◆ **PROBLEM TO SOLVE**
Pull out every line of the items below and reproduce each one character for character.

START MATERIAL SUPPLIED

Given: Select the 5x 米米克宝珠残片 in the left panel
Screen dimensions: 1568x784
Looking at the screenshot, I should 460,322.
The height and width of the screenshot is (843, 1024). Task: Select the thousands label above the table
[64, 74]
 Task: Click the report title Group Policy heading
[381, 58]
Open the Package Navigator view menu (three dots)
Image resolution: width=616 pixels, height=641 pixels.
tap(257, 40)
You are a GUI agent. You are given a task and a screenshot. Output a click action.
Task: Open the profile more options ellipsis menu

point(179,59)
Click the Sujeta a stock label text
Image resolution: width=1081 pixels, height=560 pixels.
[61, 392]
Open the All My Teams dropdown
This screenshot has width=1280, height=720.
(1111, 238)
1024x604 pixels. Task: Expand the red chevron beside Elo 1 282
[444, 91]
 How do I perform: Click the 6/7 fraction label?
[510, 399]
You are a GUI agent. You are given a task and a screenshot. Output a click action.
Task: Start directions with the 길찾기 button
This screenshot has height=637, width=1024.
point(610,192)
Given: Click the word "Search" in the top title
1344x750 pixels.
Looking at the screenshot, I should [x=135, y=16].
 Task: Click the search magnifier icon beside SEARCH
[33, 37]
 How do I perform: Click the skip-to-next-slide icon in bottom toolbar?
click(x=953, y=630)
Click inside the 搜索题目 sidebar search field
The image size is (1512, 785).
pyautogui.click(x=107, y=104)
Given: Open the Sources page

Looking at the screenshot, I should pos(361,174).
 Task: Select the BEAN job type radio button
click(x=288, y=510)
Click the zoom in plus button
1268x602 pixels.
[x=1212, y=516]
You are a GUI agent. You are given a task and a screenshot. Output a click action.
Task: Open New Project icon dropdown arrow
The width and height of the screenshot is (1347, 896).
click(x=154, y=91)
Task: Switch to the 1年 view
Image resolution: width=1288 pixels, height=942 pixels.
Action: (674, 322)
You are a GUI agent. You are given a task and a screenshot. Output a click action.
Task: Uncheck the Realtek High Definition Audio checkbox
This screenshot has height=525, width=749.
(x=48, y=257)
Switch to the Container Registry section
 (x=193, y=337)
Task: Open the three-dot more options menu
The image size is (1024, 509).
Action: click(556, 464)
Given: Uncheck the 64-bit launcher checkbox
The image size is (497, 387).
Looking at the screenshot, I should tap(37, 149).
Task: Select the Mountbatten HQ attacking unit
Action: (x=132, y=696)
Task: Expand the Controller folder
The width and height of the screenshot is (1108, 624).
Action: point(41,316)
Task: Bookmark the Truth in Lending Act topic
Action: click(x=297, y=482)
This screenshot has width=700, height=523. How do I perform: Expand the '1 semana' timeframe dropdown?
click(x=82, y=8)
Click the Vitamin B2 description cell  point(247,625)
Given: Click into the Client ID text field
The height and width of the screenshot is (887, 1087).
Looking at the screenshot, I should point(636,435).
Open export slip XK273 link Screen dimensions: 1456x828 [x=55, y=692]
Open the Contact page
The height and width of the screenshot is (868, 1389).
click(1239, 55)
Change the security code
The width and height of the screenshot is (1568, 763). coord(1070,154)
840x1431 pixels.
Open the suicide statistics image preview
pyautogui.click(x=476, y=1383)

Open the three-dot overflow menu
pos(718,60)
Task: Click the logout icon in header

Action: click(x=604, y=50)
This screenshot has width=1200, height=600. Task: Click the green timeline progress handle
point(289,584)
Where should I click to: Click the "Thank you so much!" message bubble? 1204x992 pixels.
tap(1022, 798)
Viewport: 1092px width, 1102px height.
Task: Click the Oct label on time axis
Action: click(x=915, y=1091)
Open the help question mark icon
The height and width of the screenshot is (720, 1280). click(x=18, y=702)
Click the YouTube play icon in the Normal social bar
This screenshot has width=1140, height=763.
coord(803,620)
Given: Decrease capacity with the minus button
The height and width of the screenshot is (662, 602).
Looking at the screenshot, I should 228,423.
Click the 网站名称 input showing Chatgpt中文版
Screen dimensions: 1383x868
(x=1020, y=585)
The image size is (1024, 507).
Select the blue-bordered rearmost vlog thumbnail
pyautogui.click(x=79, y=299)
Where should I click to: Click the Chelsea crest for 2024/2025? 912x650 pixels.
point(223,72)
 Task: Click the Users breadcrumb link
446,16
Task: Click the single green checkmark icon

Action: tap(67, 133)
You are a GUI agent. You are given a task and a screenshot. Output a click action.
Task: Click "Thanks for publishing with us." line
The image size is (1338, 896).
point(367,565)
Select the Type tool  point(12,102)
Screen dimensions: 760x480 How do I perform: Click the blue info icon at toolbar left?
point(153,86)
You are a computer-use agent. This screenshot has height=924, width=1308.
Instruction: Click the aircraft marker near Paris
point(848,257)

END MATERIAL SUPPLIED

◆ **EXPECTED ANSWER**
Given: Select the 5x 米米克宝珠残片 in the left panel
Screen dimensions: 1568x784
Looking at the screenshot, I should 460,322.
The height and width of the screenshot is (843, 1024). Task: Select the thousands label above the table
[64, 74]
 Task: Click the report title Group Policy heading
[381, 58]
Open the Package Navigator view menu (three dots)
Image resolution: width=616 pixels, height=641 pixels.
tap(257, 40)
You are a GUI agent. You are given a task and a screenshot. Output a click action.
Task: Open the profile more options ellipsis menu

point(179,59)
Click the Sujeta a stock label text
Image resolution: width=1081 pixels, height=560 pixels.
[61, 392]
Open the All My Teams dropdown
This screenshot has width=1280, height=720.
(1111, 238)
1024x604 pixels. Task: Expand the red chevron beside Elo 1 282
[444, 91]
 How do I perform: Click the 6/7 fraction label?
[510, 399]
You are a GUI agent. You are given a task and a screenshot. Output a click action.
Task: Start directions with the 길찾기 button
This screenshot has height=637, width=1024.
point(610,192)
Given: Click the word "Search" in the top title
1344x750 pixels.
Looking at the screenshot, I should [x=135, y=16].
 Task: Click the search magnifier icon beside SEARCH
[33, 37]
 How do I perform: Click the skip-to-next-slide icon in bottom toolbar?
click(x=953, y=630)
Click inside the 搜索题目 sidebar search field
The image size is (1512, 785).
pyautogui.click(x=107, y=104)
Given: Open the Sources page

Looking at the screenshot, I should pos(361,174).
 Task: Select the BEAN job type radio button
click(x=288, y=510)
Click the zoom in plus button
1268x602 pixels.
[x=1212, y=516]
You are a GUI agent. You are given a task and a screenshot. Output a click action.
Task: Open New Project icon dropdown arrow
The width and height of the screenshot is (1347, 896).
click(x=154, y=91)
Task: Switch to the 1年 view
Image resolution: width=1288 pixels, height=942 pixels.
Action: (674, 322)
You are a GUI agent. You are given a task and a screenshot. Output a click action.
Task: Uncheck the Realtek High Definition Audio checkbox
This screenshot has height=525, width=749.
(x=48, y=257)
Switch to the Container Registry section
 (x=193, y=337)
Task: Open the three-dot more options menu
The image size is (1024, 509).
Action: click(556, 464)
Given: Uncheck the 64-bit launcher checkbox
The image size is (497, 387).
Looking at the screenshot, I should tap(37, 149).
Task: Select the Mountbatten HQ attacking unit
Action: (x=132, y=696)
Task: Expand the Controller folder
The width and height of the screenshot is (1108, 624).
Action: point(41,316)
Task: Bookmark the Truth in Lending Act topic
Action: click(x=297, y=482)
This screenshot has width=700, height=523. How do I perform: Expand the '1 semana' timeframe dropdown?
click(x=82, y=8)
Click the Vitamin B2 description cell  point(247,625)
Given: Click into the Client ID text field
The height and width of the screenshot is (887, 1087).
Looking at the screenshot, I should point(636,435).
Open export slip XK273 link Screen dimensions: 1456x828 [x=55, y=692]
Open the Contact page
The height and width of the screenshot is (868, 1389).
click(1239, 55)
Change the security code
The width and height of the screenshot is (1568, 763). coord(1070,154)
840x1431 pixels.
Open the suicide statistics image preview
pyautogui.click(x=476, y=1383)

Open the three-dot overflow menu
pos(718,60)
Task: Click the logout icon in header

Action: click(x=604, y=50)
This screenshot has width=1200, height=600. Task: Click the green timeline progress handle
point(289,584)
Where should I click to: Click the "Thank you so much!" message bubble? 1204x992 pixels.
tap(1022, 798)
Viewport: 1092px width, 1102px height.
Task: Click the Oct label on time axis
Action: click(x=915, y=1091)
Open the help question mark icon
The height and width of the screenshot is (720, 1280). click(x=18, y=702)
Click the YouTube play icon in the Normal social bar
This screenshot has width=1140, height=763.
coord(803,620)
Given: Decrease capacity with the minus button
The height and width of the screenshot is (662, 602).
Looking at the screenshot, I should 228,423.
Click the 网站名称 input showing Chatgpt中文版
Screen dimensions: 1383x868
(x=1020, y=585)
The image size is (1024, 507).
Select the blue-bordered rearmost vlog thumbnail
pyautogui.click(x=79, y=299)
Where should I click to: Click the Chelsea crest for 2024/2025? 912x650 pixels.
point(223,72)
 Task: Click the Users breadcrumb link
446,16
Task: Click the single green checkmark icon

Action: tap(67, 133)
You are a GUI agent. You are given a task and a screenshot. Output a click action.
Task: Click "Thanks for publishing with us." line
The image size is (1338, 896).
point(367,565)
Select the Type tool  point(12,102)
Screen dimensions: 760x480 How do I perform: Click the blue info icon at toolbar left?
point(153,86)
You are a computer-use agent. This screenshot has height=924, width=1308.
Instruction: Click the aircraft marker near Paris
point(848,257)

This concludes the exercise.